● Reading passage

>>

Cornhill on Tweed, Northumberland Family History Guide
Cornhill on Tweed is an Ecclesiastical Parish in the county of Northumberland, created in 1730 from a chapelry in Norham Ancient Parish.
Alternative names: Cornhill
Parish church: St. Helen
Parish registers begin:
- Parish registers: 1695
- Bishop’s Transcripts: 1760
Nonconformists include:
Table of Contents
Adjacent Parishes
Cornhill Parish Registers
Bishops Transcripts
Explore the Bishops’ Transcripts for the Diocese of Durham (1639–1919) – This collection offers parish register copies submitted annually to the Bishop, covering baptisms, marriages, and burials across Durham, Northumberland, and parts of Yorkshire and Cumberland. Ideal for tracing ancestors when original registers are missing or incomplete.
Cornhill with Branxton Bishops Transcripts 1760-1879
Parish History
The Imperial Gazetteer of England & Wales 1870
CORNHILL, a village and a chapelry in Norham parish, Northumberland. The village stands adjacent to the Tweedmouth and Kelso railway, about a mile from the Tweed, and 5¾ SSW of Norham. It has a station on the railway, which serves for the neighbouring Scotch town of Coldstream; has also a good inn, and a fair on 6 Dec.; and is a good centre for anglers.
The chapelry comprises 4,746 acres; and its post town is Coldstream. Real property, £7, 989. Pop., 853. Houses, 167. The property is divided among a few. Traces exist of a castle taken by the Scots in 1549. There is a mineral well. The living is a vicarage in the diocese of Durham. Value, £300. Patrons, the Dean and Chapter of Durham. The church is early English, and was repaired in 1840.
Source: The Imperial Gazetteer of England & Wales [Wilson, John M]. A. Fullarton & Co. N. d. c. [1870-72].
A Topographical Dictionary of England 1848
CORNHILL, a parish, in the union of Berwickupon-Tweed, in Norhamshire, N. division of Northumberland, 1½ mile (E. by S.) from Coldstream; containing 823 inhabitants. It comprises about 4430 acres, of which the soil is productive and chiefly arable, and the scenery of a romantic character.

<<

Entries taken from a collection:
>>

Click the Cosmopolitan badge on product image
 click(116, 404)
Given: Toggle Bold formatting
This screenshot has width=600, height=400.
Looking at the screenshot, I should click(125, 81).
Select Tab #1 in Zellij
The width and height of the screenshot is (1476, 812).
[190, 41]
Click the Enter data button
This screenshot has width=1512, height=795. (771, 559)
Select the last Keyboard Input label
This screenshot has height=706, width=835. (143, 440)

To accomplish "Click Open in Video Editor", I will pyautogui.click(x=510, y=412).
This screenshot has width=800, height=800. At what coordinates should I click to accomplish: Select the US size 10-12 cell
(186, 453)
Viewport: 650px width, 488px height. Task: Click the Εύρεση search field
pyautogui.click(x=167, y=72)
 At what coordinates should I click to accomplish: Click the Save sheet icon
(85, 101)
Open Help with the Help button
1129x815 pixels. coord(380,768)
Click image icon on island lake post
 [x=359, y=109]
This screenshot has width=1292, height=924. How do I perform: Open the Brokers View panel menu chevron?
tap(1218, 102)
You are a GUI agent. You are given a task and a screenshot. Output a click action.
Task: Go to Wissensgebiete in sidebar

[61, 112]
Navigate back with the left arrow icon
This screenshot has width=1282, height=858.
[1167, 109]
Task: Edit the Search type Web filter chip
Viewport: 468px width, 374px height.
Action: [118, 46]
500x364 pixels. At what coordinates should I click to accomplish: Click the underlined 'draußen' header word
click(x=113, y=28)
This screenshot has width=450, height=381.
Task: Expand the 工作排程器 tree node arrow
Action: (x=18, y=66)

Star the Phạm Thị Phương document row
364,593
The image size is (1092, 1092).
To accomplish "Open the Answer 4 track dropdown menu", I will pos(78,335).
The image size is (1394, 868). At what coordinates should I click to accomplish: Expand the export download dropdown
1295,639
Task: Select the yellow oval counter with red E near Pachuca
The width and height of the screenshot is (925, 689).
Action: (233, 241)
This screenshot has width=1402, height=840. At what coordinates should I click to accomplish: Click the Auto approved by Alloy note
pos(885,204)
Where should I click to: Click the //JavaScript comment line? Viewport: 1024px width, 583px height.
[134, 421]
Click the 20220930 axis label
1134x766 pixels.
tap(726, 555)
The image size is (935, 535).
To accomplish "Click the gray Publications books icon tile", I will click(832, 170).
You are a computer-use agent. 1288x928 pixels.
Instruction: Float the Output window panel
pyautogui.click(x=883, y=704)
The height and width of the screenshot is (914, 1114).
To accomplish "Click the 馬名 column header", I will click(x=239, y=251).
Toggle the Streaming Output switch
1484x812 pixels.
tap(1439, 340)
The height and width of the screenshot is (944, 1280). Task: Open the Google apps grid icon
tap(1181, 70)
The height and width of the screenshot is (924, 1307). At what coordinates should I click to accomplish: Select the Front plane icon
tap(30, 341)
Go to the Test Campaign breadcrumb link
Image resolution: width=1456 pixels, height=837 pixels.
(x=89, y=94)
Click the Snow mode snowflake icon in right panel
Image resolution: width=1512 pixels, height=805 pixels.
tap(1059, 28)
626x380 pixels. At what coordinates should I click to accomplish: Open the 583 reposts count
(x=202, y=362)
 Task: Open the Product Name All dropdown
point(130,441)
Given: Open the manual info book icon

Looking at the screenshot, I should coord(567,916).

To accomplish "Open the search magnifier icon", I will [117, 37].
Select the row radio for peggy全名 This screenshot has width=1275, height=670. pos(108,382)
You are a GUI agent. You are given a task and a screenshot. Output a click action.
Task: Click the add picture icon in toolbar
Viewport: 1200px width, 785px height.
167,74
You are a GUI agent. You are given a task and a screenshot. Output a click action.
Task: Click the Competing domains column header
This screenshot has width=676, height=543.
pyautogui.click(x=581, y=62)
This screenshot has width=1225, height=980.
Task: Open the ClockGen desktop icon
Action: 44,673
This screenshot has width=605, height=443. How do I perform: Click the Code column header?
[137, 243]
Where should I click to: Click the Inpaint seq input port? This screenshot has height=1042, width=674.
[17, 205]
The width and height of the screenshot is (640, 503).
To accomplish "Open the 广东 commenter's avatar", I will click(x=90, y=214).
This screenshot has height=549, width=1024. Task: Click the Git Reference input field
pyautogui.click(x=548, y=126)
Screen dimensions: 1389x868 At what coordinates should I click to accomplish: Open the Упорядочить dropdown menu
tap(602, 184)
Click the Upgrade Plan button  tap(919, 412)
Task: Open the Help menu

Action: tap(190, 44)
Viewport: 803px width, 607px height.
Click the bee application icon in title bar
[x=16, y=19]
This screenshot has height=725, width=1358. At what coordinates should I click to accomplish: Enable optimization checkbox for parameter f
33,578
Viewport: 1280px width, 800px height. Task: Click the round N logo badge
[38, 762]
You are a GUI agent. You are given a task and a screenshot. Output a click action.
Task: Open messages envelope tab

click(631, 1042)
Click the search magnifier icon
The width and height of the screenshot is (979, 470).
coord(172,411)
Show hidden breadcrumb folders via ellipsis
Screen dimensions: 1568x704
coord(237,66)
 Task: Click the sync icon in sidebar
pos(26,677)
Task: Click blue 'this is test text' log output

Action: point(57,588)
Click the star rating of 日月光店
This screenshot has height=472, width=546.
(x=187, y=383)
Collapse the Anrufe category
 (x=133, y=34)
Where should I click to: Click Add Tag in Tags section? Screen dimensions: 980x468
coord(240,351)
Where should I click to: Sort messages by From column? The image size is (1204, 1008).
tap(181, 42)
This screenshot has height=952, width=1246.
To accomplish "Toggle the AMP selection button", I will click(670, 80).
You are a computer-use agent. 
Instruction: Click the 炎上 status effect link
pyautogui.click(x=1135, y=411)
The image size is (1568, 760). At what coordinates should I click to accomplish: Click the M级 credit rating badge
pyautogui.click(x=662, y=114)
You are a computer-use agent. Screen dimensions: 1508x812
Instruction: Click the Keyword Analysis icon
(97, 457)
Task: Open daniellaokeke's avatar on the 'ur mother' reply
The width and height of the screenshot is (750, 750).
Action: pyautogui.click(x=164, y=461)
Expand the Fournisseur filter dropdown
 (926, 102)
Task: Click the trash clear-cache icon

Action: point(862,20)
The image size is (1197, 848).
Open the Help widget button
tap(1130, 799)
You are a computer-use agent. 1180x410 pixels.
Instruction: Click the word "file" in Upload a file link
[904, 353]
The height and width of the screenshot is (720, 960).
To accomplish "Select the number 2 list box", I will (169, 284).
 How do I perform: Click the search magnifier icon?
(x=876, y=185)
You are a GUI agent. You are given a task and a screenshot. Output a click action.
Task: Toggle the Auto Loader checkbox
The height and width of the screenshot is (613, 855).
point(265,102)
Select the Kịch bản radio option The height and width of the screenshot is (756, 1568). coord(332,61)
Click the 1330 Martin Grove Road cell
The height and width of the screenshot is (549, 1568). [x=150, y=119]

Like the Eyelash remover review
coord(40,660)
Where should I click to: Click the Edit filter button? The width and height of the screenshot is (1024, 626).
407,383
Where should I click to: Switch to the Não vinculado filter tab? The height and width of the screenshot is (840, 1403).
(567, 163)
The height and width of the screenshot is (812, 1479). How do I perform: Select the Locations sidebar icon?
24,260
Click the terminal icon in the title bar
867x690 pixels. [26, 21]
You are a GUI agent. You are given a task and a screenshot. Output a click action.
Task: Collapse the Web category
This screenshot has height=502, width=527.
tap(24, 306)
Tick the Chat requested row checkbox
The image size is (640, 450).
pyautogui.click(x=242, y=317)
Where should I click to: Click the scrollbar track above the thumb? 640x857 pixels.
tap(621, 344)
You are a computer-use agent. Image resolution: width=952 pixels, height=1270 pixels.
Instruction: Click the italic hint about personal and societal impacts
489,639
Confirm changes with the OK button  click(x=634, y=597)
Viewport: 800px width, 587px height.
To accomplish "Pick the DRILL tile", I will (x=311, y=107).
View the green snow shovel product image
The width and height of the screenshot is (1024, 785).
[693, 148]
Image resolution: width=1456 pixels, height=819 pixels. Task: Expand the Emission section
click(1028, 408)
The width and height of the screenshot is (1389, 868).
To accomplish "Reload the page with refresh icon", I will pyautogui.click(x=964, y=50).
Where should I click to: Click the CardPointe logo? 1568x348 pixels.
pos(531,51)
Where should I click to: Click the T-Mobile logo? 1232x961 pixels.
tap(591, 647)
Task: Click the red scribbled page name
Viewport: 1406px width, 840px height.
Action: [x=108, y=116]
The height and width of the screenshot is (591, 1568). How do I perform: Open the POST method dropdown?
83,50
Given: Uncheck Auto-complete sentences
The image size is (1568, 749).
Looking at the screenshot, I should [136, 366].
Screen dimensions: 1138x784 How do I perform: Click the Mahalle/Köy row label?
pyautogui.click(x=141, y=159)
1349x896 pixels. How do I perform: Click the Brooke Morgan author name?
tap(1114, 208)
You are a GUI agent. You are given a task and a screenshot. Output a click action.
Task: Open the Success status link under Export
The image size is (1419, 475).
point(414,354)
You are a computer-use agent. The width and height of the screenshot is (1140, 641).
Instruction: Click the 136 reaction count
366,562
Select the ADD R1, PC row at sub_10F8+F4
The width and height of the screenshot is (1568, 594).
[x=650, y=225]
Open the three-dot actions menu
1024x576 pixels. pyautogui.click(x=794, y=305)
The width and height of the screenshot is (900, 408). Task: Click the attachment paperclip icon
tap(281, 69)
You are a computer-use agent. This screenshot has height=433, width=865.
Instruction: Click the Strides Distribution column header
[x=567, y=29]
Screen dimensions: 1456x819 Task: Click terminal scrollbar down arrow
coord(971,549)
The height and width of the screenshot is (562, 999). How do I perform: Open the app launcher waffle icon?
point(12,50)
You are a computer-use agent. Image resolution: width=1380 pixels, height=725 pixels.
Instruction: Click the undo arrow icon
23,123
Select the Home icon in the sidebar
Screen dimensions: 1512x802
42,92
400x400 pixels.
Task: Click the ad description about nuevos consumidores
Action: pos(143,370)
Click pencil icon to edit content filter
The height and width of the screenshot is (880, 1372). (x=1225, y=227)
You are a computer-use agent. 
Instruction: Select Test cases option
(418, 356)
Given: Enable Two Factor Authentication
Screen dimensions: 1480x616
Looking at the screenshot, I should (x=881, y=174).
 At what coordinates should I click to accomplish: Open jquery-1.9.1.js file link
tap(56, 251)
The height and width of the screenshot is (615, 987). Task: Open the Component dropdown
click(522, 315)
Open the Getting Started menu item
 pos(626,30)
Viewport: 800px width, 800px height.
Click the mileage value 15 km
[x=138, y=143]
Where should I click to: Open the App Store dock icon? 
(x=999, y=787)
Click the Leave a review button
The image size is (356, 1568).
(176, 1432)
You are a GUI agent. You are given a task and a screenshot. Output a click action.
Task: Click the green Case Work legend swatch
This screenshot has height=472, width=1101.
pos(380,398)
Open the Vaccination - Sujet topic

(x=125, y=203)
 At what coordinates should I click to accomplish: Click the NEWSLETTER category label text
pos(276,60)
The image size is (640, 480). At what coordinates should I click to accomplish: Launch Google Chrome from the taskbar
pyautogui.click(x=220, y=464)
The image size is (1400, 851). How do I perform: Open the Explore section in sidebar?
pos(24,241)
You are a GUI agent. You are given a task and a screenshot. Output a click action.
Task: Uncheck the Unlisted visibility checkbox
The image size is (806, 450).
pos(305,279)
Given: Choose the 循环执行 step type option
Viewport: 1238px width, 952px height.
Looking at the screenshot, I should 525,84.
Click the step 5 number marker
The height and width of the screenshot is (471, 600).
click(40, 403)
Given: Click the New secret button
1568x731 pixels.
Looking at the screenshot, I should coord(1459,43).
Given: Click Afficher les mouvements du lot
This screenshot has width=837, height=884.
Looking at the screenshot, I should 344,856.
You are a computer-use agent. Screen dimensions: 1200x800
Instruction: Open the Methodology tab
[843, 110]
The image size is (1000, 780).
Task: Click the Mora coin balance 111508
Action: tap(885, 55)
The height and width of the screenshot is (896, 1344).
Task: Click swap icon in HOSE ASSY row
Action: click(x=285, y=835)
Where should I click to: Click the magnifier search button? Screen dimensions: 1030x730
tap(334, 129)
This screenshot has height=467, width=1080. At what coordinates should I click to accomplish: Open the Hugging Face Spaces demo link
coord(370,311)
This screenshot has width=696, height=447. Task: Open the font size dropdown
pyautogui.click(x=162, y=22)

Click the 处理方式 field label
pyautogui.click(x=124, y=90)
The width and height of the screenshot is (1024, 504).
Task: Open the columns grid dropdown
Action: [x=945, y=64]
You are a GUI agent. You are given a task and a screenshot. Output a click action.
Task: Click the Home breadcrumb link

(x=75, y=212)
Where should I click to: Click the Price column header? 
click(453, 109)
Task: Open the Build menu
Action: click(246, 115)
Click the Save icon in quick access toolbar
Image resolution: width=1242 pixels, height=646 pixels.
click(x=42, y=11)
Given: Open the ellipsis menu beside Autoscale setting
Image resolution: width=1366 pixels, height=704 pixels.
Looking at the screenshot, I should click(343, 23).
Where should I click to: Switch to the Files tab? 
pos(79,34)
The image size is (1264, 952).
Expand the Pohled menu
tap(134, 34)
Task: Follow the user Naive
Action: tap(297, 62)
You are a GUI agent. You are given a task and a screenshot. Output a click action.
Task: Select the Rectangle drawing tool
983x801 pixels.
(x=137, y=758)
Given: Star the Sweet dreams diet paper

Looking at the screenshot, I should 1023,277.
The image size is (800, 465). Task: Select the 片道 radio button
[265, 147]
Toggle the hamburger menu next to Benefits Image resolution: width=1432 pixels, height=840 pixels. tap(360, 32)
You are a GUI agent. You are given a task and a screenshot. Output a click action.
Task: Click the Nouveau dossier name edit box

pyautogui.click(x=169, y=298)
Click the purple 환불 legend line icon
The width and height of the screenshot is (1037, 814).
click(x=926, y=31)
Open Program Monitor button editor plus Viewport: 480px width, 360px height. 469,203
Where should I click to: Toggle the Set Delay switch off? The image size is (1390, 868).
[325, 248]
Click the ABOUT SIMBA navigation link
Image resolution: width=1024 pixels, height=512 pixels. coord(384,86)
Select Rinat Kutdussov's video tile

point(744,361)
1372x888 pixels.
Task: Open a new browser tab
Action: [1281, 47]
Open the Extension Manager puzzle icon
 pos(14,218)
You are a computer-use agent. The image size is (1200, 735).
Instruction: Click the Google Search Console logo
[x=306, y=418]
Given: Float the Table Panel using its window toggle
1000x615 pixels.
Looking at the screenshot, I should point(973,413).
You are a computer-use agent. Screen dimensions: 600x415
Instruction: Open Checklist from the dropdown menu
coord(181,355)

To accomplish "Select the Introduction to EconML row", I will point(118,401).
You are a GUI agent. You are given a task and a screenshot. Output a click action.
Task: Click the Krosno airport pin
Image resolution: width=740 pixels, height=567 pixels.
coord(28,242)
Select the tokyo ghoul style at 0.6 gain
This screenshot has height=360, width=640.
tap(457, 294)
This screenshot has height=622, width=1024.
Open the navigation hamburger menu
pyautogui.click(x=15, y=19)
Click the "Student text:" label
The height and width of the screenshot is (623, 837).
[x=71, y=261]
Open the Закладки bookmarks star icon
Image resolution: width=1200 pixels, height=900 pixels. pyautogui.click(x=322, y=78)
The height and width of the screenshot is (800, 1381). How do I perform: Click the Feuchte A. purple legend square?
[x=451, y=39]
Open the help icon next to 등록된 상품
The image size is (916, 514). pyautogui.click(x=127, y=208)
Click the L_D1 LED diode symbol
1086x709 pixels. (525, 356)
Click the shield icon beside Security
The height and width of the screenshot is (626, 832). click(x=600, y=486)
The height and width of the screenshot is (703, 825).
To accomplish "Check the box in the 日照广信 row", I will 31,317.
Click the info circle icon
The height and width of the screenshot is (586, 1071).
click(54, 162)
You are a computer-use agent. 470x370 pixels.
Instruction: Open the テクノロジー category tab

<<

● The tasks
**1)** Answer these from the Cornhill on Tweed guide:
(a) In what year was Cornhill on Tweed created as an ecclesiastical parish?
(b) In the 1870 gazetteer entry, in what year was the church repaired?
(c) In the 1848 dictionary entry, how many inhabitants does Cornhill contain?
**2)** Render this sentence from the Cornhill on Tweed guide in Spanish: "The chapelry comprises 4,746 acres; and its post town is Coldstream."

● Results for each task
**1)**
(a) 1730
(b) 1840
(c) 823

**2)** La capellanía comprende 4.746 acres, y su ciudad postal es Coldstream.